▶ **Reading text**
----
In general due to years of COIN, I kinda suspect Americans would fare badly against a more conventional opponent like Russians, at least until they adapt. They rely too much on air supremacy and firepower superiority, and in a hypothetical conflict with Russians they would have neither.

Russians on the other hand got far more valuable (if limited) experience in Ukraine and partly Syria.

But in general chance of a conflict with Russians is like 0,1%, so who gives a fuck.

Unpredictability.
Most recent reliable research on PTSD suggests that it is caused by an inability to process an extreme emotional state in which outcomes are potentially unpredictable.
Things are happening fast, training kicks in, but your brain is still shitting itself over the unpredictability of the situation (especially with IED's). You don't have the ability in that moment to go through an appropriate emotional processing of the event, and it creates trauma.
Even if you have arty and air support to bomb the hadjis straight to martyrdom, you're still dealing with IEDs and ambushes.
The popular hollywood image of PTSD being caused by Saving-Private-Ryan-style "my buddys guts are hanging out oh the humanity" really gives people the wrong impression.
As an example, it wasn't so much direct combat that caused the majority of trauma during the first world war on the Western Front, but rather being exposed to constant, unpredictable shelling. You never knew when that next thump was going to hit your dugout, and the constant tension meant you never processed that emotional reaction properly.
----
▶ **Source information**
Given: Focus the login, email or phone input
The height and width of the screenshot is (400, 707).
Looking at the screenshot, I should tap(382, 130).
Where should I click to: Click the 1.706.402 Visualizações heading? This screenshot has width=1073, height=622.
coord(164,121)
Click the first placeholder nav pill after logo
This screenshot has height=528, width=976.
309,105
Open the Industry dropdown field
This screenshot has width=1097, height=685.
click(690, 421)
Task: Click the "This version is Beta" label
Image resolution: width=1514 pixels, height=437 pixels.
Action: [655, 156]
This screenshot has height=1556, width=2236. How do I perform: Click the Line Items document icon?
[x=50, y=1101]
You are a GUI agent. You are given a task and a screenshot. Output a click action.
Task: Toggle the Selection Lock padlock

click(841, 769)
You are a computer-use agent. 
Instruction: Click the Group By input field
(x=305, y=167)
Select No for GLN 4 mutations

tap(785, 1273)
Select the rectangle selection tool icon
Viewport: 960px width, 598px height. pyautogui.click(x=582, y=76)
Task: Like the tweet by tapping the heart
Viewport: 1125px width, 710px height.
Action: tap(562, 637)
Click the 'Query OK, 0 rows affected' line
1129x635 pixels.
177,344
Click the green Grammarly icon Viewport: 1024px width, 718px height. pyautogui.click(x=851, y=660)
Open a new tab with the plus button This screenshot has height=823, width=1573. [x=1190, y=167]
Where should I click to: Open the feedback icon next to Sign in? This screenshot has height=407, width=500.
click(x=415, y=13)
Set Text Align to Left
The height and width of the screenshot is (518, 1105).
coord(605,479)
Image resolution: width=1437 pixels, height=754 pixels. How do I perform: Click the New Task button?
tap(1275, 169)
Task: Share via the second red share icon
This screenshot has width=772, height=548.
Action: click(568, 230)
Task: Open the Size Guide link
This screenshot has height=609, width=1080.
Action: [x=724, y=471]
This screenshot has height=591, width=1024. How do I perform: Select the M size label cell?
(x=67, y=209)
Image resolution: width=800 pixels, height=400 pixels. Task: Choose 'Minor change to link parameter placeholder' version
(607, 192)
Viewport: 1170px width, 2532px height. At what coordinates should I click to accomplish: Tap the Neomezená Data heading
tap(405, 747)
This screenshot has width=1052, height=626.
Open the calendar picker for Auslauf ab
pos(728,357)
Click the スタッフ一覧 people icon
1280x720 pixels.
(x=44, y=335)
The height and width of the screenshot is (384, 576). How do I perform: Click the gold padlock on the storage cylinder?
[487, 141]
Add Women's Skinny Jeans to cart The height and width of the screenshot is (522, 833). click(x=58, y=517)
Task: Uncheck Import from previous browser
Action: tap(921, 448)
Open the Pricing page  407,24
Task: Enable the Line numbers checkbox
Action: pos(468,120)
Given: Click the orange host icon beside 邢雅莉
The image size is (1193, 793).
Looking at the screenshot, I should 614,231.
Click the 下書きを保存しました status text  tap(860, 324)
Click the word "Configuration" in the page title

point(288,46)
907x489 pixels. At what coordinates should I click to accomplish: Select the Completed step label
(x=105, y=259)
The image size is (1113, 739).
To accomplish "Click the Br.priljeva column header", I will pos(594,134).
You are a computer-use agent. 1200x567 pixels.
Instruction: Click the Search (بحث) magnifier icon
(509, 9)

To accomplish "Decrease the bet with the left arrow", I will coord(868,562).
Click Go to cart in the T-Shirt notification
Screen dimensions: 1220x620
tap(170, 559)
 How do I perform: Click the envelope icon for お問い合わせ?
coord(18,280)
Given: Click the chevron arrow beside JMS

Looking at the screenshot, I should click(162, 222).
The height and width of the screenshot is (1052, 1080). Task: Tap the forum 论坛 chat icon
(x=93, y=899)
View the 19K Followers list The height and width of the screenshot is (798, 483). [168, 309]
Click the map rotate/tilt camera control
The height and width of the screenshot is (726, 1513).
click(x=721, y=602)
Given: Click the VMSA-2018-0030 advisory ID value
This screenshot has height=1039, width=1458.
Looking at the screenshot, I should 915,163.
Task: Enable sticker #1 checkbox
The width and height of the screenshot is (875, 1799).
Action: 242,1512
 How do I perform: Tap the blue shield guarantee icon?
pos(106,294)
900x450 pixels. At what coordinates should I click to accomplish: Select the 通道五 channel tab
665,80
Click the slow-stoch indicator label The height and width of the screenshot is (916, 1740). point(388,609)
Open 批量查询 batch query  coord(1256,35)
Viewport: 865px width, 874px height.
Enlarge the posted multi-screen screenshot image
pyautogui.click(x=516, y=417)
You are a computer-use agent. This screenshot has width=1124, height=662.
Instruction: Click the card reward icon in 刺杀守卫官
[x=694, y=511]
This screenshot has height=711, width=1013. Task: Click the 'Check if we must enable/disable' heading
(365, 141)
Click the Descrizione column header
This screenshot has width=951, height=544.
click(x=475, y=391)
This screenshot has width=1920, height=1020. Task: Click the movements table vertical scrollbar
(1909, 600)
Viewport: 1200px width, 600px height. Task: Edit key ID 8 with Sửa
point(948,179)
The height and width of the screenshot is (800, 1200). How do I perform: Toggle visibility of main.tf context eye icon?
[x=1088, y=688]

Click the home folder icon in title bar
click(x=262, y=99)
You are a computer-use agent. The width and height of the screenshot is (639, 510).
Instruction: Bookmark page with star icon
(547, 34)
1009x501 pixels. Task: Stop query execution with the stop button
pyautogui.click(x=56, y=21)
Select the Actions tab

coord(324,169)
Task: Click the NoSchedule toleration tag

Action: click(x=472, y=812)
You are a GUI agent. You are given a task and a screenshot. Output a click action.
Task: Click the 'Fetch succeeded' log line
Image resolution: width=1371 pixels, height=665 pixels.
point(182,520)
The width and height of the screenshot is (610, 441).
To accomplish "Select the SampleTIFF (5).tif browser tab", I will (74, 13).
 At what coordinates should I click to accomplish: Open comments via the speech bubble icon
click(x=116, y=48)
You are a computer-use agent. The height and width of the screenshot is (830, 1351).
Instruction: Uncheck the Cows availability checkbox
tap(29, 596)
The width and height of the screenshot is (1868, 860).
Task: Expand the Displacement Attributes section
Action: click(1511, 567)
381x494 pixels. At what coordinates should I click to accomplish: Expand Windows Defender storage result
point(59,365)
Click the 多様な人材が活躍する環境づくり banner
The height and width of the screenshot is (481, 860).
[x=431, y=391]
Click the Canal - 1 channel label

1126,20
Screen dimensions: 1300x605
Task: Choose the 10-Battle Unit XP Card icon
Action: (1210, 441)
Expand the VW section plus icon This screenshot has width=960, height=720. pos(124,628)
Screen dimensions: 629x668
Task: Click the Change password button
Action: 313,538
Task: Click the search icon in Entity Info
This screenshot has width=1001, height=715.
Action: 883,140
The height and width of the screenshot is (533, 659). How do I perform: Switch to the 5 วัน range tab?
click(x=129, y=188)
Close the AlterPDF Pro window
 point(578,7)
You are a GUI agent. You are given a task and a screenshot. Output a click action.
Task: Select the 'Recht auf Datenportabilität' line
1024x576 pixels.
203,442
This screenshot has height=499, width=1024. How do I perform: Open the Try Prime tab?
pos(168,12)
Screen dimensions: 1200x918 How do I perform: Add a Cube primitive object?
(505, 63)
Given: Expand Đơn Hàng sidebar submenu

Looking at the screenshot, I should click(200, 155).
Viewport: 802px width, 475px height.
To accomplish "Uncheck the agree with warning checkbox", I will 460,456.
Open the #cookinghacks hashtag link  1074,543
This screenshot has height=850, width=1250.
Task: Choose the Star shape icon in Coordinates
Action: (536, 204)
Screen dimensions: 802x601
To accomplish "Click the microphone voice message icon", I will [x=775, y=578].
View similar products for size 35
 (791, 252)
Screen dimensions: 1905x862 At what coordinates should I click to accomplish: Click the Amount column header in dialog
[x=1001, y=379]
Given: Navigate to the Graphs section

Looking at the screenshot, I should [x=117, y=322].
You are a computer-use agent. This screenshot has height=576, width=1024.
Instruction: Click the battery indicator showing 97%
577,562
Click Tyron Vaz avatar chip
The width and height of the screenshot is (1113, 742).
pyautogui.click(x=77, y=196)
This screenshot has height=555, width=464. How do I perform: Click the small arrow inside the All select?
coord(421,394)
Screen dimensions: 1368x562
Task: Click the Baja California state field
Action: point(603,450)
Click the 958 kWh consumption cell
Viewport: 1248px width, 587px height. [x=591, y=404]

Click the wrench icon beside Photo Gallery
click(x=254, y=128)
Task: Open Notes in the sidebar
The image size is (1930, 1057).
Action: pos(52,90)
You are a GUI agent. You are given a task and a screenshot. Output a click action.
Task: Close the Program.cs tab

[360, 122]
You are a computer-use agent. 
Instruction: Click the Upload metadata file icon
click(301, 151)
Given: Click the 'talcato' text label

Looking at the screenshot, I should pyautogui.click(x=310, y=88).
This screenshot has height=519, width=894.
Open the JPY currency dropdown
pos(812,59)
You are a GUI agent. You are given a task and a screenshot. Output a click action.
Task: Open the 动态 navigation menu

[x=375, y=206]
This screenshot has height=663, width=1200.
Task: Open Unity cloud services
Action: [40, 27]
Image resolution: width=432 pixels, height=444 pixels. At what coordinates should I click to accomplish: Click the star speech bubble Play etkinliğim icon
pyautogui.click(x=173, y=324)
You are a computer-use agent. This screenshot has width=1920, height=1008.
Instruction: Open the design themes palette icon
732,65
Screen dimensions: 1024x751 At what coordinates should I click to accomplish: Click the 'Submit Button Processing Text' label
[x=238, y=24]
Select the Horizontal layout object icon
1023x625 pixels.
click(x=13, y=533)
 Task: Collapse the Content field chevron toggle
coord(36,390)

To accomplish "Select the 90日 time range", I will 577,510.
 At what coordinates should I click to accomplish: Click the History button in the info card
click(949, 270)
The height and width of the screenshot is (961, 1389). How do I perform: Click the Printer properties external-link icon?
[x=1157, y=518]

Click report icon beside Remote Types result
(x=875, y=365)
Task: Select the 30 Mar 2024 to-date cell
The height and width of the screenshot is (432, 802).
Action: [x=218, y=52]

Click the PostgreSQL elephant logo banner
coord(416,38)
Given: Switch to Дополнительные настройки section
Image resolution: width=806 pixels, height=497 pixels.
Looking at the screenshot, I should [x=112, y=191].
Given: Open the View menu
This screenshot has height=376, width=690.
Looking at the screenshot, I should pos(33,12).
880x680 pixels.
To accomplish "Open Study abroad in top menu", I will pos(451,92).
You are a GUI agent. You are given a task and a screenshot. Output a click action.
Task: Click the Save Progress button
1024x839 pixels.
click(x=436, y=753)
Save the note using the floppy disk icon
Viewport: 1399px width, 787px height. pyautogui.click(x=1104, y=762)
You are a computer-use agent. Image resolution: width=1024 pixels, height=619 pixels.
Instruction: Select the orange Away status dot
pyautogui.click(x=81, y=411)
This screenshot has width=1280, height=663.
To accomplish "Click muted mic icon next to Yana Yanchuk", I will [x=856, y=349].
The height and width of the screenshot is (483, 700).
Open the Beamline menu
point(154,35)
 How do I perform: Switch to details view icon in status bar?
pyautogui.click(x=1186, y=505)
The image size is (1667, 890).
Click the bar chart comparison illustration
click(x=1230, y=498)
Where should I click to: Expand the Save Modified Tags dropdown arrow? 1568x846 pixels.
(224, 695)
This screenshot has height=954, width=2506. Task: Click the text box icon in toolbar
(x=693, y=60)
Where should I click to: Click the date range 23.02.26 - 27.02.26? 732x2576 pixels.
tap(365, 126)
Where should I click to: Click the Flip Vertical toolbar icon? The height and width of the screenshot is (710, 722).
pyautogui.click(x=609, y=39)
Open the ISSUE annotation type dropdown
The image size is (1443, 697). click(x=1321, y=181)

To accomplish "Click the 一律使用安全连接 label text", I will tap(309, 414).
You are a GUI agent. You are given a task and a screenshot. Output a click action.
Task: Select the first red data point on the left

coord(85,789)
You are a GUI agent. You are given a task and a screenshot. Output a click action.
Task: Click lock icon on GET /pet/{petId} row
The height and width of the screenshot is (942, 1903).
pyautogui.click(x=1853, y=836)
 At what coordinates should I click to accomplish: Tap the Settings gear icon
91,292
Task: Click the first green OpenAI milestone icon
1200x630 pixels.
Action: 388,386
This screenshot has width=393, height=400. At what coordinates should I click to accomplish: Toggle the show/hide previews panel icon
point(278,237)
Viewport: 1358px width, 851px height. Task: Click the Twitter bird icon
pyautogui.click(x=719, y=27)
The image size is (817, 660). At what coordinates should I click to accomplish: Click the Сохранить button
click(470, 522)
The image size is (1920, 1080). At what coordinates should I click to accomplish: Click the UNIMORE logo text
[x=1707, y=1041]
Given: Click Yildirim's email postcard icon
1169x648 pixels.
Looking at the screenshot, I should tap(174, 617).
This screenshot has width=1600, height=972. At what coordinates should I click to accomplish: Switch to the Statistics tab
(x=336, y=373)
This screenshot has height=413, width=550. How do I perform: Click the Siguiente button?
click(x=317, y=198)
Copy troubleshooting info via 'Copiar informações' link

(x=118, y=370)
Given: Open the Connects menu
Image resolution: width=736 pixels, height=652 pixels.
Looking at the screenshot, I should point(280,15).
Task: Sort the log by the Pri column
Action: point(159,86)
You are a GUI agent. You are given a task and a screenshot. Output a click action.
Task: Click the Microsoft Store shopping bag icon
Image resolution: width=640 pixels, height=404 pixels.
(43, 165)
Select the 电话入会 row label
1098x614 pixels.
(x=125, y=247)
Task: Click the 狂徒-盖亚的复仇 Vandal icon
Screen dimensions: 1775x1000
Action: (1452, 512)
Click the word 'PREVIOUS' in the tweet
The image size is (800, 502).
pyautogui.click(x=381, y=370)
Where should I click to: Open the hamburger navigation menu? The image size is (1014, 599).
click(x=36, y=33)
----
▶ **Activity list**
[a] Decide whether each statement agrees with the text on combat and PTSD, answering yes or no and quoting the words that decide it. (i) The chance of a conflict with Russians is put at about 0.1%. (ii) Most trauma on the Western Front in the first world war came from direct combat. (iii) Russians gained experience in Ukraine and partly Syria.
[b] According to the text on combat and PTSD, what does the most recent reliable research suggest causes PTSD?
[c] Translate this sentence from the text on combat and PTSD into Spanish: "You never knew when that next thump was going to hit your dugout, and the constant tension meant you never processed that emotional reaction properly."

▶ **Per-task answers**
[a]
(i) Yes: "chance of a conflict with Russians is like 0,1%"
(ii) No: "it wasn't so much direct combat that caused the majority of trauma during the first world war on the Western Front, but rather being exposed to constant, unpredictable shelling"
(iii) Yes: "Russians on the other hand got far more valuable (if limited) experience in Ukraine and partly Syria."

[b] An inability to process an extreme emotional state in which outcomes are potentially unpredictable.

[c] Nunca sabías cuándo ese próximo golpe iba a caer sobre tu refugio, y la tensión constante hacía que nunca procesaras adecuadamente esa reacción emocional.